Required action
Restate the entries word for word, leaving nothing out.

Data provided
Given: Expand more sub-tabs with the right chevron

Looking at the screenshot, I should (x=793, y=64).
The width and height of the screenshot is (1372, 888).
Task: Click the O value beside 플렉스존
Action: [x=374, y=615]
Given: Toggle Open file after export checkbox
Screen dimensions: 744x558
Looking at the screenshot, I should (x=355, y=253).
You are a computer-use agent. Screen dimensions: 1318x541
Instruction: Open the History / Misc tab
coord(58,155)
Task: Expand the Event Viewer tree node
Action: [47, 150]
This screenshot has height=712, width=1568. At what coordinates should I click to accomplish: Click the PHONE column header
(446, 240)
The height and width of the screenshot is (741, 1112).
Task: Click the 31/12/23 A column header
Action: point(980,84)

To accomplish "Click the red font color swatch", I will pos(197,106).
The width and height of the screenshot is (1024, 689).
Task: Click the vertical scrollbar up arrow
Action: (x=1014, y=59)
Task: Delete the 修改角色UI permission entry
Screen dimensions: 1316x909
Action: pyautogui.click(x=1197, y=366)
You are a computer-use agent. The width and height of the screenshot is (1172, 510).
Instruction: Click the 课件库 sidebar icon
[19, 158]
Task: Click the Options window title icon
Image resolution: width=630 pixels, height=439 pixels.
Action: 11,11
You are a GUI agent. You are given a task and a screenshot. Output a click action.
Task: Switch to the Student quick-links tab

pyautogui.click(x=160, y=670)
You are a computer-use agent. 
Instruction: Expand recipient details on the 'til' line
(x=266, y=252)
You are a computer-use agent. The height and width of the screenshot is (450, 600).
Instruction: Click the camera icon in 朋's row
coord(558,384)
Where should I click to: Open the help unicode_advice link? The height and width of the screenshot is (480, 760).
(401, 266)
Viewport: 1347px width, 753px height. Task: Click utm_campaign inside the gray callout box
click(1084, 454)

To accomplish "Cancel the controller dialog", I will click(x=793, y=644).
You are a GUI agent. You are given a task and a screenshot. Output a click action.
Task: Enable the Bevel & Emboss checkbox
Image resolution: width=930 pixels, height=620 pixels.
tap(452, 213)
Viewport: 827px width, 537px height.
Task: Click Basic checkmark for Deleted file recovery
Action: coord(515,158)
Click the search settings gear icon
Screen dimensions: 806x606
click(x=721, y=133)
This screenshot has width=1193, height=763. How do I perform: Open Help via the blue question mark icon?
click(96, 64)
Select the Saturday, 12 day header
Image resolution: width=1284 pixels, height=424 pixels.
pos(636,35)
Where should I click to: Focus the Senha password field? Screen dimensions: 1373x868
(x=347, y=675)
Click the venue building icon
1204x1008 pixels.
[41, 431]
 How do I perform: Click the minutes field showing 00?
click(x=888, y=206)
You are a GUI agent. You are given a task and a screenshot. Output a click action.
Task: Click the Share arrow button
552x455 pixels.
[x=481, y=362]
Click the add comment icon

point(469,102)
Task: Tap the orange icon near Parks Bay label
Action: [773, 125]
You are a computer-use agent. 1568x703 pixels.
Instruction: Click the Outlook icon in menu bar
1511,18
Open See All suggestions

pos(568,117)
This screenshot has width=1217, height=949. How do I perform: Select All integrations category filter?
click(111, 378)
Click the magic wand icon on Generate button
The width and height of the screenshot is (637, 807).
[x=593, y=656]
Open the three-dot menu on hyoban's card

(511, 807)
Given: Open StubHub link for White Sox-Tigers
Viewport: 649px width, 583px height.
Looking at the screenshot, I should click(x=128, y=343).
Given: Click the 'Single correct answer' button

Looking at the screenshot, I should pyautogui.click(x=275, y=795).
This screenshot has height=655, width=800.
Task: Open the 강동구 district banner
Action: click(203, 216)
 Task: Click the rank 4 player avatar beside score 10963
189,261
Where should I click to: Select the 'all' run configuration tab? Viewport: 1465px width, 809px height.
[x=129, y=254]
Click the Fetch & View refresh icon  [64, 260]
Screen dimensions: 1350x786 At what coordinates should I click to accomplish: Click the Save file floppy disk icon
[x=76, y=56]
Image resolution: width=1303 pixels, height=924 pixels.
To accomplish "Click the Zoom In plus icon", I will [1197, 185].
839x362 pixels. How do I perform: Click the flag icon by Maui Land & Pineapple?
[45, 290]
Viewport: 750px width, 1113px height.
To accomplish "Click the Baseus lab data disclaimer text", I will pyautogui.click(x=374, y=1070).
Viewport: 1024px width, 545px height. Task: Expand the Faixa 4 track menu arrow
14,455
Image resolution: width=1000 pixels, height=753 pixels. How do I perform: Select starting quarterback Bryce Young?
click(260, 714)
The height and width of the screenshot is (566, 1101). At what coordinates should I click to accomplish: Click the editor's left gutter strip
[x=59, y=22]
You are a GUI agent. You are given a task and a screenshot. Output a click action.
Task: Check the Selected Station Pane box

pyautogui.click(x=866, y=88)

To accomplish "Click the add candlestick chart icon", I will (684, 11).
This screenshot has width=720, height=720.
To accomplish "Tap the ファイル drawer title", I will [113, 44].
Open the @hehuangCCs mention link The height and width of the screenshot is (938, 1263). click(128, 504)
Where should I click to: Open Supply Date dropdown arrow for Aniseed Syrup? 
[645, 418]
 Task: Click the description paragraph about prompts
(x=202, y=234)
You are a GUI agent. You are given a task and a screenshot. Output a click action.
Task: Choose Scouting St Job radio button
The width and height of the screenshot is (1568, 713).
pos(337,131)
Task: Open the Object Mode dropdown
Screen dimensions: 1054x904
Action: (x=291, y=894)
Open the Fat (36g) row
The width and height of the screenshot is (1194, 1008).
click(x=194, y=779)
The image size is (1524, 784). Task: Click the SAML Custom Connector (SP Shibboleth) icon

Finished task
Given: Expand more sub-tabs with the right chevron

Looking at the screenshot, I should (x=793, y=64).
The width and height of the screenshot is (1372, 888).
Task: Click the O value beside 플렉스존
Action: [x=374, y=615]
Given: Toggle Open file after export checkbox
Screen dimensions: 744x558
Looking at the screenshot, I should (x=355, y=253).
You are a computer-use agent. Screen dimensions: 1318x541
Instruction: Open the History / Misc tab
coord(58,155)
Task: Expand the Event Viewer tree node
Action: [47, 150]
This screenshot has height=712, width=1568. At what coordinates should I click to accomplish: Click the PHONE column header
(446, 240)
The height and width of the screenshot is (741, 1112).
Task: Click the 31/12/23 A column header
Action: point(980,84)

To accomplish "Click the red font color swatch", I will pos(197,106).
The width and height of the screenshot is (1024, 689).
Task: Click the vertical scrollbar up arrow
Action: (x=1014, y=59)
Task: Delete the 修改角色UI permission entry
Screen dimensions: 1316x909
Action: pyautogui.click(x=1197, y=366)
You are a computer-use agent. The width and height of the screenshot is (1172, 510).
Instruction: Click the 课件库 sidebar icon
[19, 158]
Task: Click the Options window title icon
Image resolution: width=630 pixels, height=439 pixels.
Action: 11,11
You are a GUI agent. You are given a task and a screenshot. Output a click action.
Task: Switch to the Student quick-links tab

pyautogui.click(x=160, y=670)
You are a computer-use agent. 
Instruction: Expand recipient details on the 'til' line
(x=266, y=252)
You are a computer-use agent. The height and width of the screenshot is (450, 600).
Instruction: Click the camera icon in 朋's row
coord(558,384)
Where should I click to: Open the help unicode_advice link? The height and width of the screenshot is (480, 760).
(401, 266)
Viewport: 1347px width, 753px height. Task: Click utm_campaign inside the gray callout box
click(1084, 454)

To accomplish "Cancel the controller dialog", I will click(x=793, y=644).
You are a GUI agent. You are given a task and a screenshot. Output a click action.
Task: Enable the Bevel & Emboss checkbox
Image resolution: width=930 pixels, height=620 pixels.
tap(452, 213)
Viewport: 827px width, 537px height.
Task: Click Basic checkmark for Deleted file recovery
Action: coord(515,158)
Click the search settings gear icon
Screen dimensions: 806x606
click(x=721, y=133)
This screenshot has width=1193, height=763. How do I perform: Open Help via the blue question mark icon?
click(96, 64)
Select the Saturday, 12 day header
Image resolution: width=1284 pixels, height=424 pixels.
pos(636,35)
Where should I click to: Focus the Senha password field? Screen dimensions: 1373x868
(x=347, y=675)
Click the venue building icon
1204x1008 pixels.
[41, 431]
 How do I perform: Click the minutes field showing 00?
click(x=888, y=206)
You are a GUI agent. You are given a task and a screenshot. Output a click action.
Task: Click the Share arrow button
552x455 pixels.
[x=481, y=362]
Click the add comment icon

point(469,102)
Task: Tap the orange icon near Parks Bay label
Action: [773, 125]
You are a computer-use agent. 1568x703 pixels.
Instruction: Click the Outlook icon in menu bar
1511,18
Open See All suggestions

pos(568,117)
This screenshot has width=1217, height=949. How do I perform: Select All integrations category filter?
click(111, 378)
Click the magic wand icon on Generate button
The width and height of the screenshot is (637, 807).
[x=593, y=656]
Open the three-dot menu on hyoban's card

(511, 807)
Given: Open StubHub link for White Sox-Tigers
Viewport: 649px width, 583px height.
Looking at the screenshot, I should click(x=128, y=343).
Given: Click the 'Single correct answer' button

Looking at the screenshot, I should pyautogui.click(x=275, y=795).
This screenshot has height=655, width=800.
Task: Open the 강동구 district banner
Action: click(203, 216)
 Task: Click the rank 4 player avatar beside score 10963
189,261
Where should I click to: Select the 'all' run configuration tab? Viewport: 1465px width, 809px height.
[x=129, y=254]
Click the Fetch & View refresh icon  [64, 260]
Screen dimensions: 1350x786 At what coordinates should I click to accomplish: Click the Save file floppy disk icon
[x=76, y=56]
Image resolution: width=1303 pixels, height=924 pixels.
To accomplish "Click the Zoom In plus icon", I will [1197, 185].
839x362 pixels. How do I perform: Click the flag icon by Maui Land & Pineapple?
[45, 290]
Viewport: 750px width, 1113px height.
To accomplish "Click the Baseus lab data disclaimer text", I will pyautogui.click(x=374, y=1070).
Viewport: 1024px width, 545px height. Task: Expand the Faixa 4 track menu arrow
14,455
Image resolution: width=1000 pixels, height=753 pixels. How do I perform: Select starting quarterback Bryce Young?
click(260, 714)
The height and width of the screenshot is (566, 1101). At what coordinates should I click to accomplish: Click the editor's left gutter strip
[x=59, y=22]
You are a GUI agent. You are given a task and a screenshot. Output a click action.
Task: Check the Selected Station Pane box

pyautogui.click(x=866, y=88)

To accomplish "Click the add candlestick chart icon", I will (684, 11).
This screenshot has width=720, height=720.
To accomplish "Tap the ファイル drawer title", I will [113, 44].
Open the @hehuangCCs mention link The height and width of the screenshot is (938, 1263). click(128, 504)
Where should I click to: Open Supply Date dropdown arrow for Aniseed Syrup? 
[645, 418]
 Task: Click the description paragraph about prompts
(x=202, y=234)
You are a GUI agent. You are given a task and a screenshot. Output a click action.
Task: Choose Scouting St Job radio button
The width and height of the screenshot is (1568, 713).
pos(337,131)
Task: Open the Object Mode dropdown
Screen dimensions: 1054x904
Action: (x=291, y=894)
Open the Fat (36g) row
The width and height of the screenshot is (1194, 1008).
click(x=194, y=779)
The image size is (1524, 784). Task: Click the SAML Custom Connector (SP Shibboleth) icon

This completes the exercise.